What problems can appear if we leave all the estimations for Sprint Planning?

  • We are not prepared enough for the new sprint
  • It’s difficult to estimate User Stories in advance

Estimating User Stories is a start for a conversation regarding the completeness of the work item. If we start this conversation in Sprint Planning, we might realize that we actually have no User Story ready to be taken into the sprint. 

The purpose of refinement is for the Product Owner to prepare all the needed information by the Sprint Planning starts. And if he doesn’t get the chance to fill in the gaps the team identified, we cannot include the User Story in the sprint.

The time doesn’t allow us to estimate User Stories in advance.

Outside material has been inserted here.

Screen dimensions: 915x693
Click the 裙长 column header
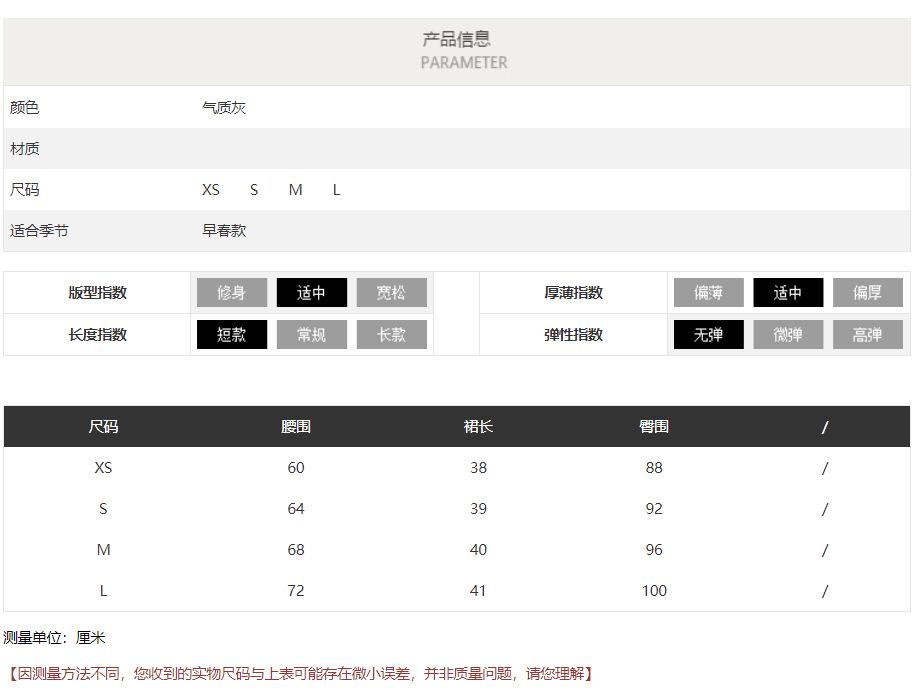click(x=478, y=427)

We target all of our attention to that specific sprint that will start. That’s because besides estimating the User Stories, we might also have to do some other things: add subtasks to the User Stories, look at the capacity, and equally assign the User Stories among team members, discuss the sprint goal. 

Why estimating in Sprint Planning is not wrong?

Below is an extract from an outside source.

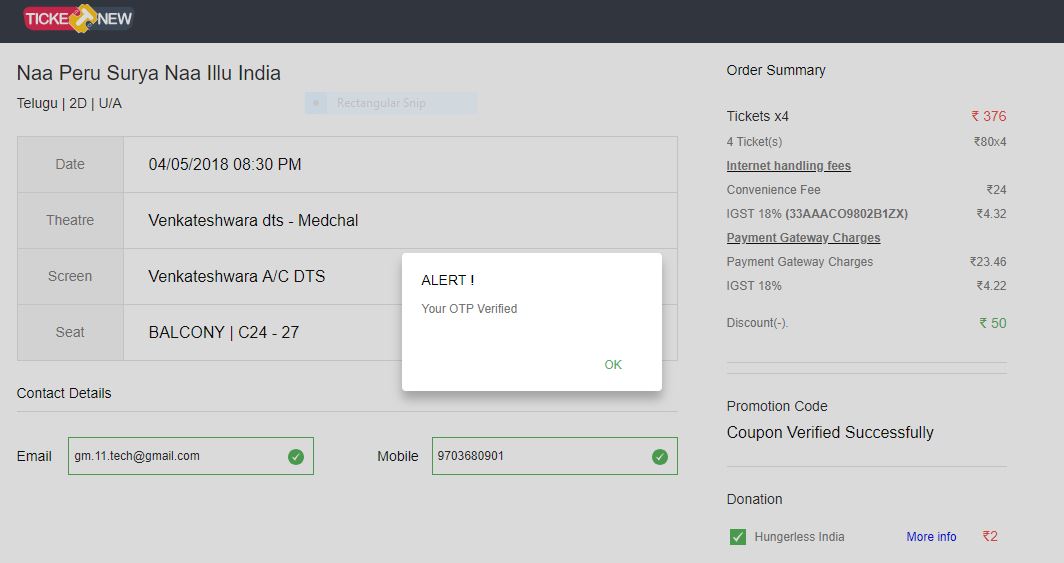Click the green checkmark in Mobile field
Screen dimensions: 1064x563
pos(660,457)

  • Additional work can emerge before Sprint Planning
  • They need more information after we discussed the item in Refinement
  • Some items need re-estimation

Because we don’t know everything from the beginning, sudden information can appear between the two sessions. This may require creating a new User Story that wasn’t discussed in Refinement. If it contains enough details for the team to understand it, it’s a minor change or addition to the rest of the planned work, the team can estimate the User Story during Sprint Planning in this case. 

It might happen after discussing a work item during Refinement, for the developers to need some additions to the information that was presented. The Product Owner might get that information right before the planning sessions starts. If it’s a relevant work item that is part of the sprint goal, here again, the team can take some time to estimate it. 

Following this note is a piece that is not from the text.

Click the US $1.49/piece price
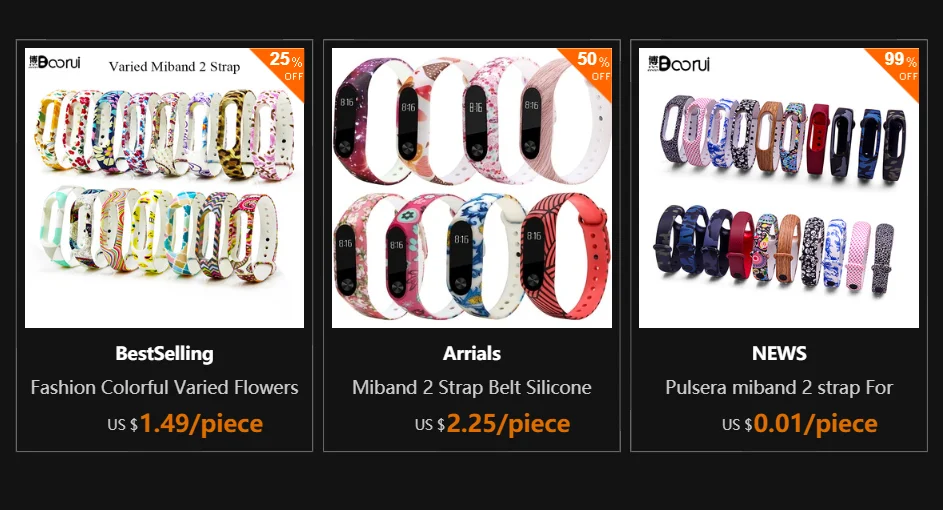This screenshot has width=943, height=510. point(185,424)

Another thing that can happen is when the team gives an estimate of a User Story during Refinement. However, the team has learned some things during the current sprint that can change the size of a specific work item. It means they can re-estimate it during Sprint Planning.  

How much should we estimate in Sprint Planning?

We dedicate the Sprint Planning session more to planning and organizing the future sprint based on the team’s capacity, and less to estimating the work. As a practice, I don’t encourage the Product Owner and the team to have over two User Stories left for Sprint Planning to estimate. 

And we estimate in Sprint Planning only if we meet one condition. That being, the User Story has to be very clear to the team, and no other updates from the Product Owner are needed. This means that the work item should be small enough not to spend over 10 minutes discussing and estimating it. 

Are there any exceptions to this “rule”? Of course, but we strive not to deviate from it. It’s counterproductive when something really important comes up to put it aside just to take it to the entire process in the next sprint. That item might bring a lot of value, so we try to be flexible, as long as it doesn’t affect the team’s productivity.

Can we include unestimated items in the sprint? 

Only if the team is feeling confident that they have enough time to finish that work item without altering the sprint goal. Again, this shouldn’t happen on a sprint basis but should be something very rare. 

It might be more common with teams that are just starting a new project and are in the learning stage. 

For the rest, this should be an exception and allow it to happen only if that item is of great importance.

Final thoughts

So should we, as Scrum teams, have a rule that says the estimations are allowed only in Refinement? Certainly not. There has to be some flexibility, but be aware not to deviate from the Scrum framework. And when is the right time to estimate? As you can see, there is not only one right time to estimate in Scrum. If we need to do it outside Refinement, that’s acceptable too.